> What to do
From the records below, take each line where the string "This" shows up and copy it.

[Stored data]
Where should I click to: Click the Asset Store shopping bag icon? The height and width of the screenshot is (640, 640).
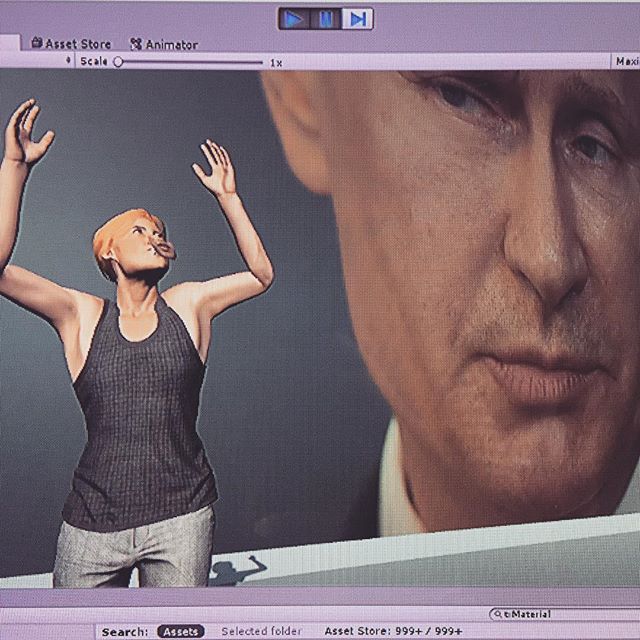pyautogui.click(x=37, y=43)
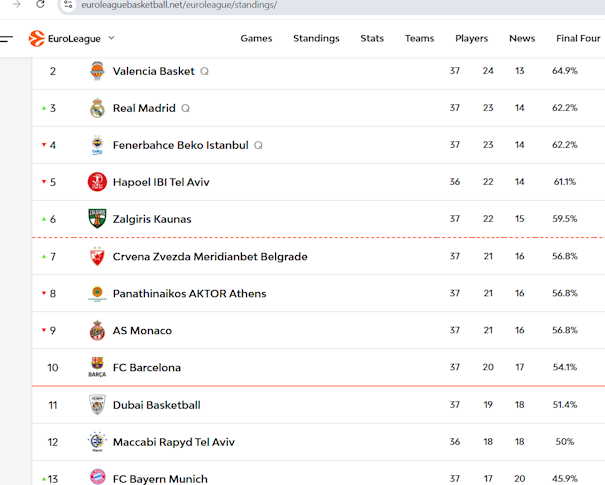Expand the EuroLeague competition dropdown arrow
The image size is (605, 485).
(x=111, y=38)
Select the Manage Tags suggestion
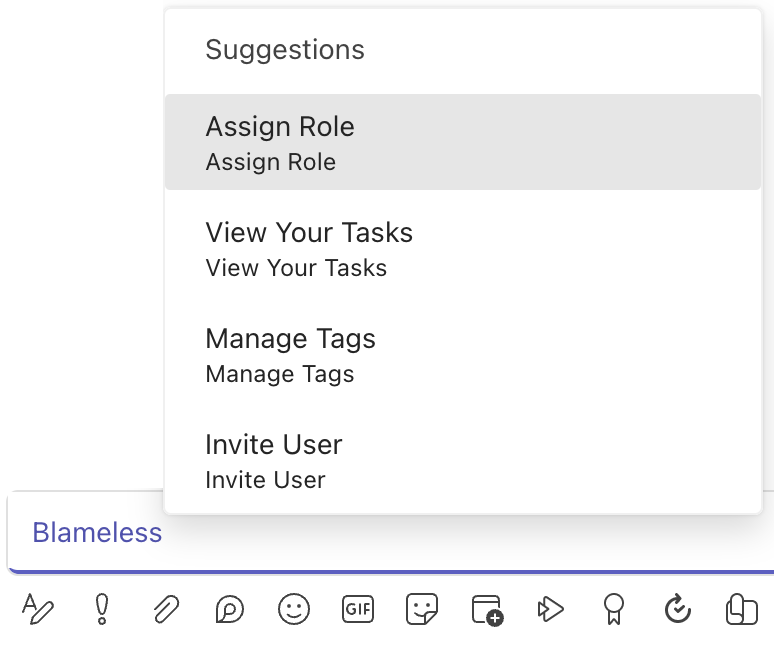Image resolution: width=774 pixels, height=646 pixels. (463, 355)
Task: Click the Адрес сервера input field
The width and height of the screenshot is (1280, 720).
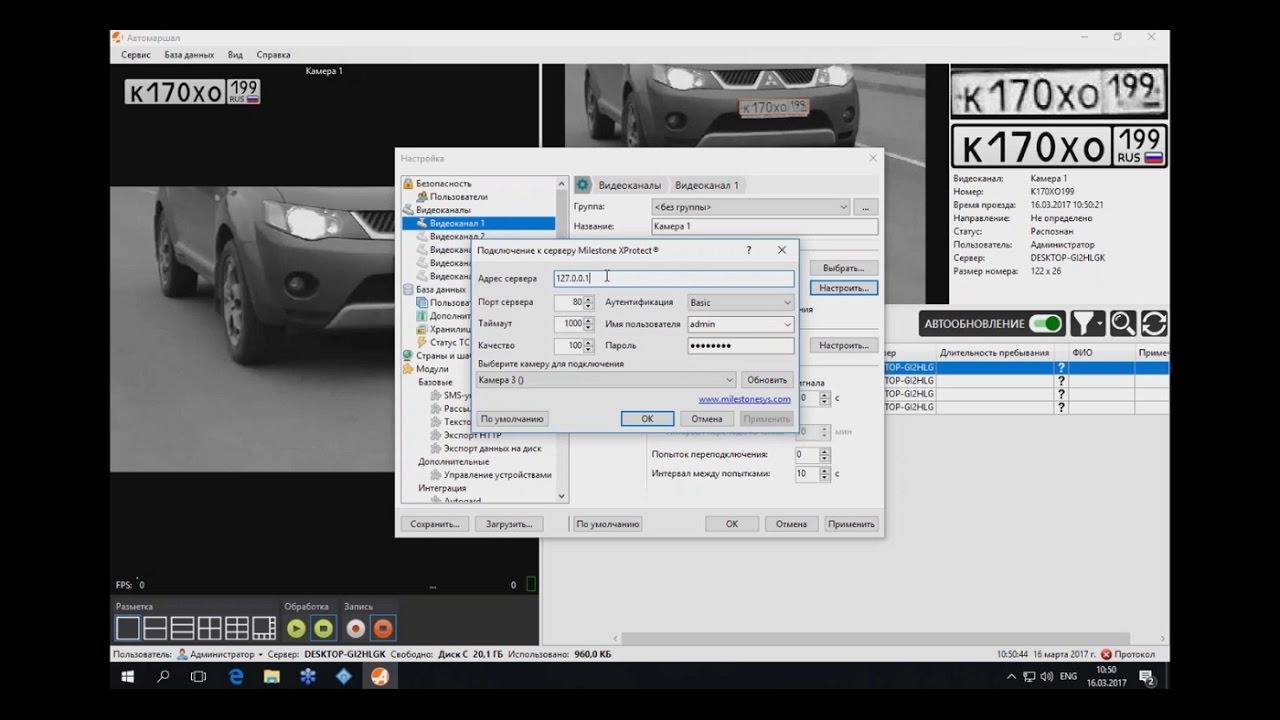Action: pyautogui.click(x=673, y=278)
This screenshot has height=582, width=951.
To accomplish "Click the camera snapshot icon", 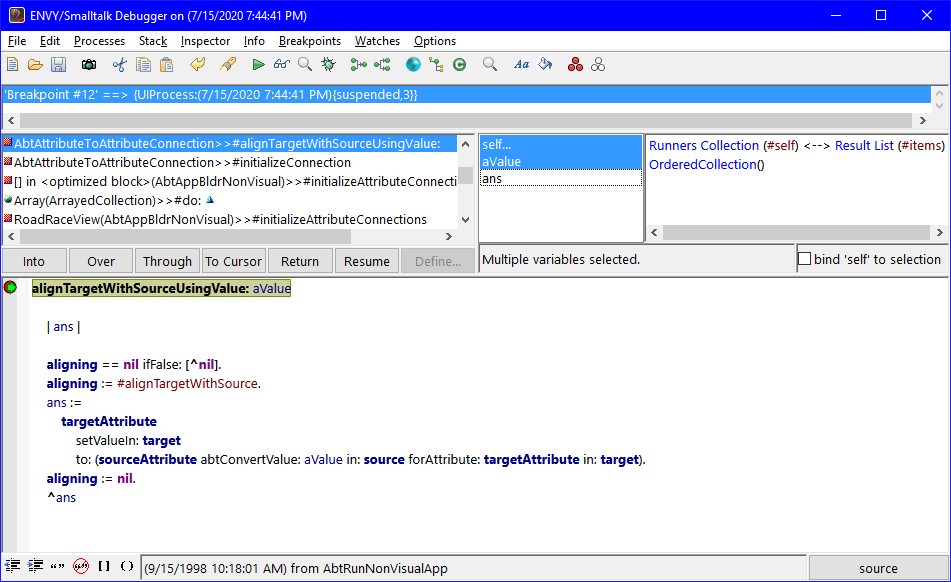I will click(x=88, y=64).
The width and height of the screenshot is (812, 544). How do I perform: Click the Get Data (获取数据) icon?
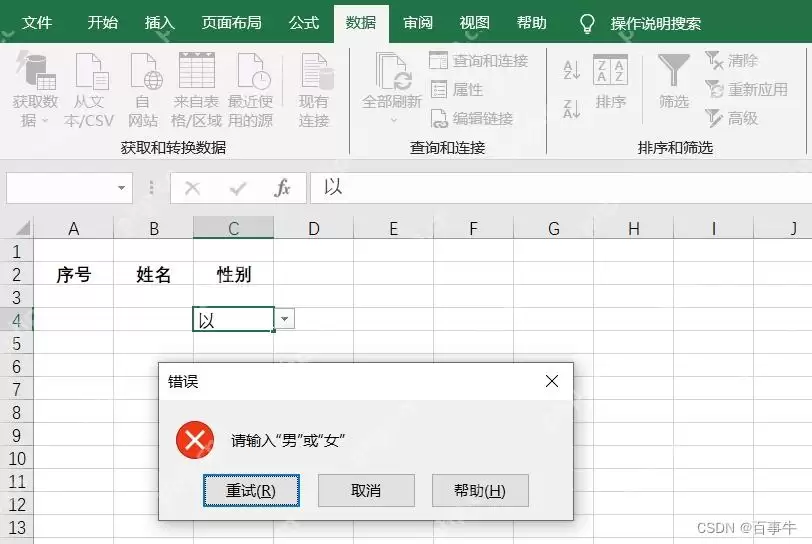(x=35, y=71)
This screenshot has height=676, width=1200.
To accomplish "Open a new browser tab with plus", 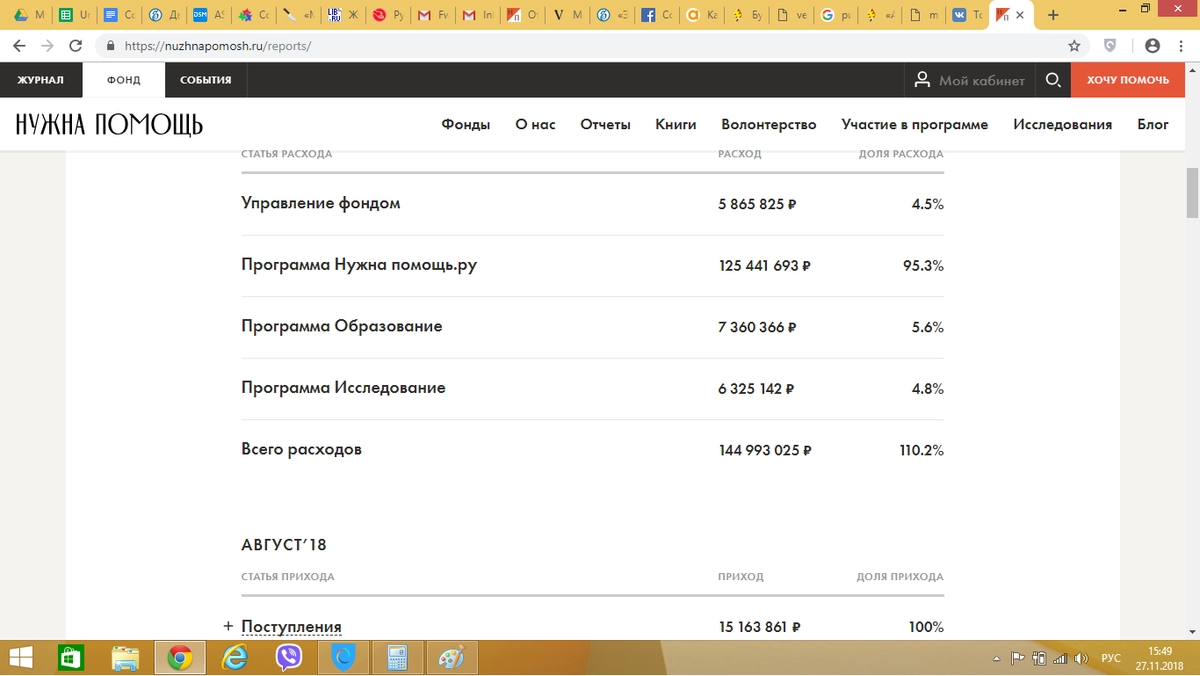I will point(1053,15).
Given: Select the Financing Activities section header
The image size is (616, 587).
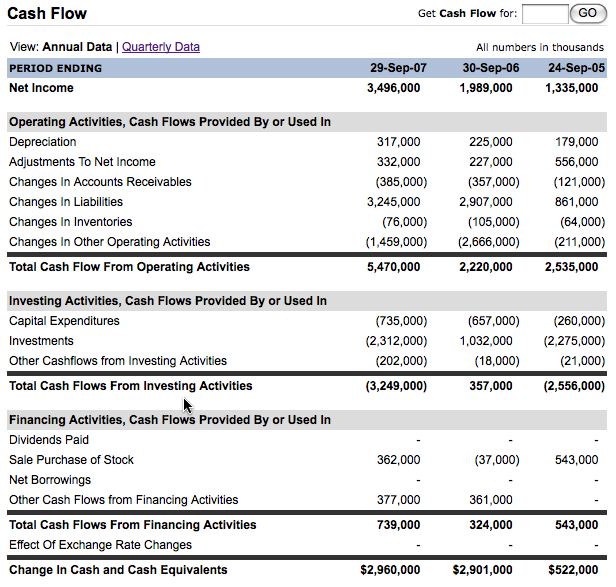Looking at the screenshot, I should click(170, 420).
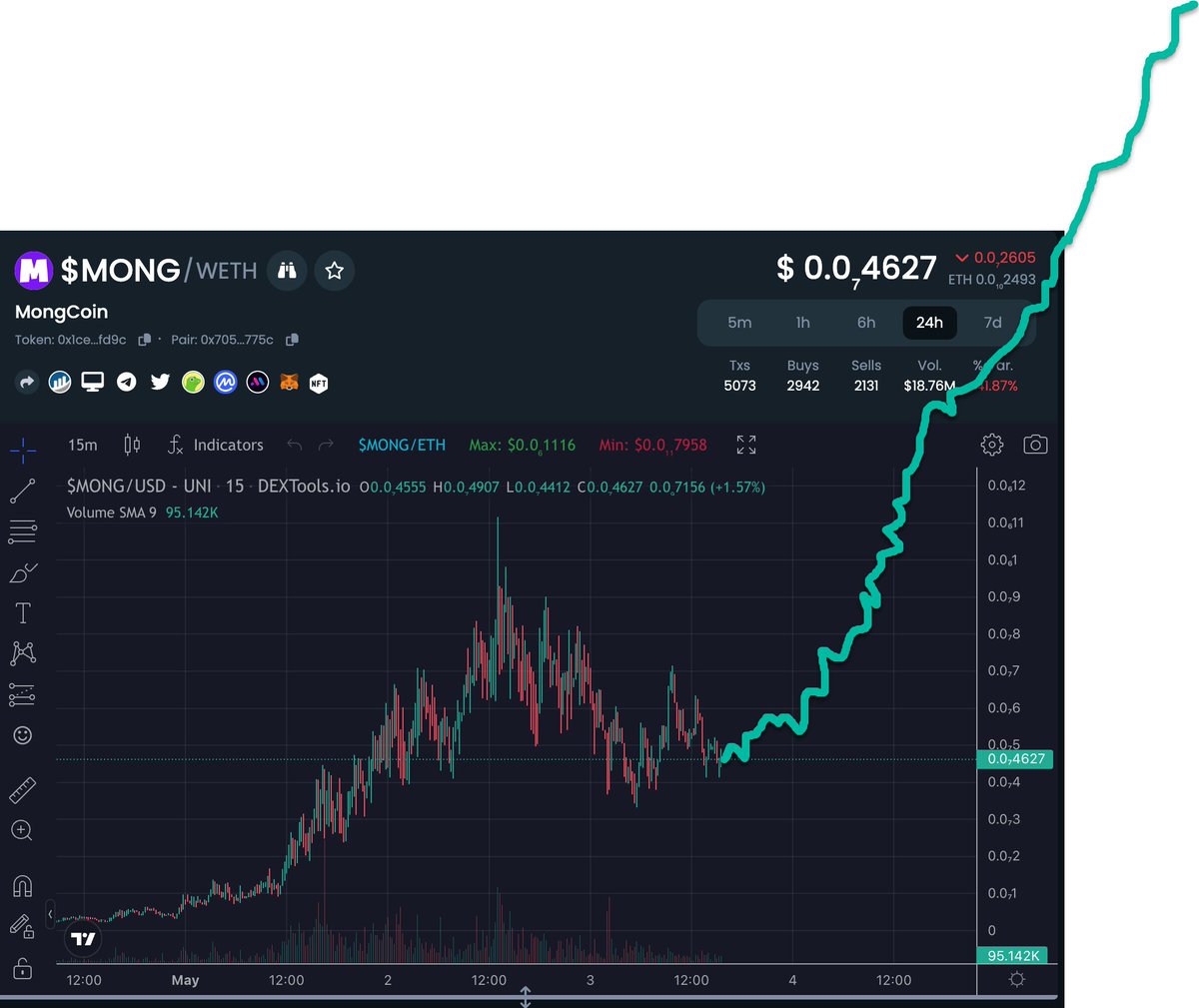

> Solution below
This screenshot has height=582, width=951.
This screenshot has height=676, width=1200.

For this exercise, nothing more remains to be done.